Es evidente, casi por definición, que este espectáculo de vulgaridad y de hipérbole gamberra no es para todos los gustos. Si uno se tropieza sin aviso con el despropósito narrativo de El mexicano (2003) o de Machete Kills (2013), donde las escenas se suceden sin explicación, los personajes parecen teletransportarse de una ubicación a otra y la trama se desintegra en una espiral caótica de sinsentido, es muy probable que su experiencia resulte cercana a la tortura. También cabe argumentar que no hace nada por solucionar el evidente machismo del estereotipo de la mujer latina explosiva con hacerla literalmente explosiva, dándole un uzi para que se pasee cosiendo a la gente a tiros, escotazo y tacones incluidos. El desierto fronterizo donde habitan los personajes de Robert Rodríguez es sin lugar a dudas absurdo, vulgar y violento, y es posible discutir largo y tendido sobre la efectividad de una estrategia tan dudosa como que cuanto peor, mejor.
Salma Hayek como Santánico Pandemónium en Abierto hasta el amanecer.
Pero no cabe tampoco tergiversar o simplificar en exceso el arte y el cine hasta llegar a la conclusión tan absurda de que una película celebra de forma acrítica y sincera todo lo que representa, sin excepción. La estrategia de la amplificación y la extrapolación hasta el absurdo de las complejas tendencias y escenarios actuales es una forma muy extendida de poner en evidencia la arbitrareidad y la imposición de los relatos establecidos, sin caer ingenuamente en una condescendencia inútil con los oprimidos. Al fin y al cabo, no parece que nuestro escenario actual de capitalismo desbocado, racismo descontrolado e impositivos cánones de belleza e imagen sean menos absurdos y violentos que Mel Gibson como déspota tecnológico abduciendo trabajadores latinos en Machete Kills, Don Johnson abatiendo a inmigrantes ilegales a tiros en la frontera en Machete, o Salma Hayek metiendo su pie en la boca de Quentin Tarantino y derramando tequila por su pierna en Abierto hasta el amanecer (en una escena que no se le habría ocurrido a nadie más que a su escritor/actor).

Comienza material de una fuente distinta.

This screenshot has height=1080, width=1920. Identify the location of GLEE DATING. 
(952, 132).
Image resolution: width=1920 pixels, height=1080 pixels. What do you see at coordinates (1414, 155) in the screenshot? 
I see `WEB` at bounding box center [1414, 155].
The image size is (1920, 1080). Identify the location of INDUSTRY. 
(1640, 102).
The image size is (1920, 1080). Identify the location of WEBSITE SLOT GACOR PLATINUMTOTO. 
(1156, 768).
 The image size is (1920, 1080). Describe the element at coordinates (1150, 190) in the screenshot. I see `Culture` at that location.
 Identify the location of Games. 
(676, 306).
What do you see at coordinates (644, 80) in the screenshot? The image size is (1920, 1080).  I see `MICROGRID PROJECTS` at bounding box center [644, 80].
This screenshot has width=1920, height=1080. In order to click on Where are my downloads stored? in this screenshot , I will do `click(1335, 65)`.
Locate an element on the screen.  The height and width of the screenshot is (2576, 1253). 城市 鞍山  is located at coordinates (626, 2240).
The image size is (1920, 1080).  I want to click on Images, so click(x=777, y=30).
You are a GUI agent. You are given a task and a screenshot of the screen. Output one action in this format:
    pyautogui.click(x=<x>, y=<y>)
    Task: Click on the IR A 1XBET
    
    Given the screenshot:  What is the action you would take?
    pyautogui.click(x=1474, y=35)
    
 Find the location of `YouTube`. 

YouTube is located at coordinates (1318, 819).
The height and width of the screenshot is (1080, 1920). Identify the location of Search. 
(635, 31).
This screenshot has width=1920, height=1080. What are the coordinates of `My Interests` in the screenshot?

Si la dimensión fantástica donde habita Robert Rodríguez resulta surrealista, ordinaria y sangrienta, y parece que nada tiene sentido, por lo menos quizás sea un poco más divertida e inofensiva que un mundo donde lo surrealista, lo ordinario y lo sangriento son la moneda de cada día, y donde todo ha dejado hace mucho tiempo de tener sentido.